» Given information:
— START —

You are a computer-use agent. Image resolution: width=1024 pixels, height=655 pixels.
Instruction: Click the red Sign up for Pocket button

— END —
— START —

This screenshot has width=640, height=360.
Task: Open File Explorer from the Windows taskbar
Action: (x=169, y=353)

— END —

» Exercise prompt: Please write out the material from the line with "You are a computer-use" to the line with "Instruction: Click the" again, substituting "blue" for "red" and leaving everything else unchanged.

» Output below:
You are a computer-use agent. Image resolution: width=1024 pixels, height=655 pixels.
Instruction: Click the blue Sign up for Pocket button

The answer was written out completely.